>> begin Data provided

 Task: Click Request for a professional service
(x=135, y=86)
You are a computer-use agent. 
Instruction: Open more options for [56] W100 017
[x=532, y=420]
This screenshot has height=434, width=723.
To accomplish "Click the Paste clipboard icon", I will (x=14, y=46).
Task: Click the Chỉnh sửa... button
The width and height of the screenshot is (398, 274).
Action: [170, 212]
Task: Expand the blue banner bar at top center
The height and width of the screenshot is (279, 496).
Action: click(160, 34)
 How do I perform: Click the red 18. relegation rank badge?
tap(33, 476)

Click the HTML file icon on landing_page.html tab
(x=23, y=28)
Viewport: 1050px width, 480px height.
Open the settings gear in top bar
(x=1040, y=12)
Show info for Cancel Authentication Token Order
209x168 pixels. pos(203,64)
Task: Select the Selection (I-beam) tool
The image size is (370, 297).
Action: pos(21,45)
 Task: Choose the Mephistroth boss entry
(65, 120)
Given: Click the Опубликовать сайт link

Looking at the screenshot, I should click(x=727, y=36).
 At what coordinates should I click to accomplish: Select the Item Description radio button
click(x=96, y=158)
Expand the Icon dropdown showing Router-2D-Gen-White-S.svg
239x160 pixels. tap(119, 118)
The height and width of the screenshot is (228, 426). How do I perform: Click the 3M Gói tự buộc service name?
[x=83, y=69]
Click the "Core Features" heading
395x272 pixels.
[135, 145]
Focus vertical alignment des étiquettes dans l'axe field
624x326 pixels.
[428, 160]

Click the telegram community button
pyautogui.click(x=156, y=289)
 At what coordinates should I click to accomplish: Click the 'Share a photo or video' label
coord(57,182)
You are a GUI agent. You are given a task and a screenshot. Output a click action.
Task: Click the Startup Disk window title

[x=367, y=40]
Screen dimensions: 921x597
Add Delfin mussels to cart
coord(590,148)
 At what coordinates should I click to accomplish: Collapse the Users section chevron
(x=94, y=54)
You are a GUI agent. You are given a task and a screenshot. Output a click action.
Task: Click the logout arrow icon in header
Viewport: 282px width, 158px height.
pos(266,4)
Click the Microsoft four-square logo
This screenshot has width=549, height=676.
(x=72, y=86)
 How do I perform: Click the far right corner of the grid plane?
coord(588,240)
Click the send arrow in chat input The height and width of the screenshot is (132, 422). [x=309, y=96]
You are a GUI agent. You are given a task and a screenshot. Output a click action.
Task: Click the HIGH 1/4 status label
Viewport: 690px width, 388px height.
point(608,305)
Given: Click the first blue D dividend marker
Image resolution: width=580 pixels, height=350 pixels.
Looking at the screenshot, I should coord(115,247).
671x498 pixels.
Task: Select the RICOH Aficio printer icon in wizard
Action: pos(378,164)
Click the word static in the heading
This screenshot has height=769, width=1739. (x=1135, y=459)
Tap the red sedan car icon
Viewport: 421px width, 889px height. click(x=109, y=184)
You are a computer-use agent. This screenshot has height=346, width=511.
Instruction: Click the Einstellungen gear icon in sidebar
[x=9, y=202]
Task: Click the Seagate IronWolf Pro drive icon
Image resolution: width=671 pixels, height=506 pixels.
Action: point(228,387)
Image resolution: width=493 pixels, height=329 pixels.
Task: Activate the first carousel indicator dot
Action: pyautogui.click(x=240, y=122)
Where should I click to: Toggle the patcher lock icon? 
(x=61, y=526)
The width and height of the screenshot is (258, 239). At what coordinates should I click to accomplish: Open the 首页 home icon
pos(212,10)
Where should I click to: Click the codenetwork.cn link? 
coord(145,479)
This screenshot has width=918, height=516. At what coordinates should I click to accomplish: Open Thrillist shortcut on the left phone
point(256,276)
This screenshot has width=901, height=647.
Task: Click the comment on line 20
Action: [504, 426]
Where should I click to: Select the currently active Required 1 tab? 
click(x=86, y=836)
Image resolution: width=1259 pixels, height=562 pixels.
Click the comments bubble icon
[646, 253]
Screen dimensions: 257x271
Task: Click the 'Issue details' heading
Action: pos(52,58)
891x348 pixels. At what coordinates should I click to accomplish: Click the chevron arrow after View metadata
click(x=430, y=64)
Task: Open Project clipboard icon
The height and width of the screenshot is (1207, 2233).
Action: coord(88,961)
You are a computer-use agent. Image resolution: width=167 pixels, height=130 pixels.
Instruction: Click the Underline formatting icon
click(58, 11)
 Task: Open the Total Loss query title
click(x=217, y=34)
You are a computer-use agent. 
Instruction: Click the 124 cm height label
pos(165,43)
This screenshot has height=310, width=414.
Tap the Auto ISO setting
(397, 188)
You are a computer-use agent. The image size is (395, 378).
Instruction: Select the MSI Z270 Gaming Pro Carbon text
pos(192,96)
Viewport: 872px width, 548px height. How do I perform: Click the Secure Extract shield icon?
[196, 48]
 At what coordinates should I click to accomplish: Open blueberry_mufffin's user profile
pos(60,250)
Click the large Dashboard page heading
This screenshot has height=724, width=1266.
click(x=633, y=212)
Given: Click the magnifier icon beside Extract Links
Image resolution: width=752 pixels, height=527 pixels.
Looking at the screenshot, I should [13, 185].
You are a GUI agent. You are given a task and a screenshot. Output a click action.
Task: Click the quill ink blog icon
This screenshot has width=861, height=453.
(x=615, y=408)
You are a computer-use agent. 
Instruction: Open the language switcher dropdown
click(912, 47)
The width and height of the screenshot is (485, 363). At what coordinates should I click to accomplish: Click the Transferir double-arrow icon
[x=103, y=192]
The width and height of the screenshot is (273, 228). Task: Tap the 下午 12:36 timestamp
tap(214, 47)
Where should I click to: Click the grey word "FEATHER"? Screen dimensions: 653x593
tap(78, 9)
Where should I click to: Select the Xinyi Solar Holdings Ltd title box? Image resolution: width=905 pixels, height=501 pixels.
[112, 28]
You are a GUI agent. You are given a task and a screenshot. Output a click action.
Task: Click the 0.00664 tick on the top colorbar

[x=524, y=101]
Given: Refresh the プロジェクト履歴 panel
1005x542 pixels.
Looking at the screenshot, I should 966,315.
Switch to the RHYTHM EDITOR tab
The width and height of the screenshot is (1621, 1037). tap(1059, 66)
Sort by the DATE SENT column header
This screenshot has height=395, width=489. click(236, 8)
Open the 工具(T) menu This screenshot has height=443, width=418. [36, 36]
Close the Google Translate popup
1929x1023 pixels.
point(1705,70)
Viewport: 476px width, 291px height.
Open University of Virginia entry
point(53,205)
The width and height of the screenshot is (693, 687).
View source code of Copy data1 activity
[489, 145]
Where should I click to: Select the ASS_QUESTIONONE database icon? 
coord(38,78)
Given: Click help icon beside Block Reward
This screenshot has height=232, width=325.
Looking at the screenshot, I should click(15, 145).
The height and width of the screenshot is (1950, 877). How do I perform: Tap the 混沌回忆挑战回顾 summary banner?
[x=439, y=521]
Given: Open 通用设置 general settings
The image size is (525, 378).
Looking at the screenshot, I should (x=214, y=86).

>> end Data provided

Short task: Scale the listing starting with the line containing "The width and height of the screenshot is (258, 239)." and going on through the line containing "coord(145,479)", reproducing every line with the requests unchanged. Multiply each click coordinate in the answers by 2.05 and round to whole numbers, halves up.

Final result:
The width and height of the screenshot is (258, 239). At what coordinates should I click to accomplish: Open the 首页 home icon
pos(435,21)
Where should I click to: Click the codenetwork.cn link? 
coord(297,982)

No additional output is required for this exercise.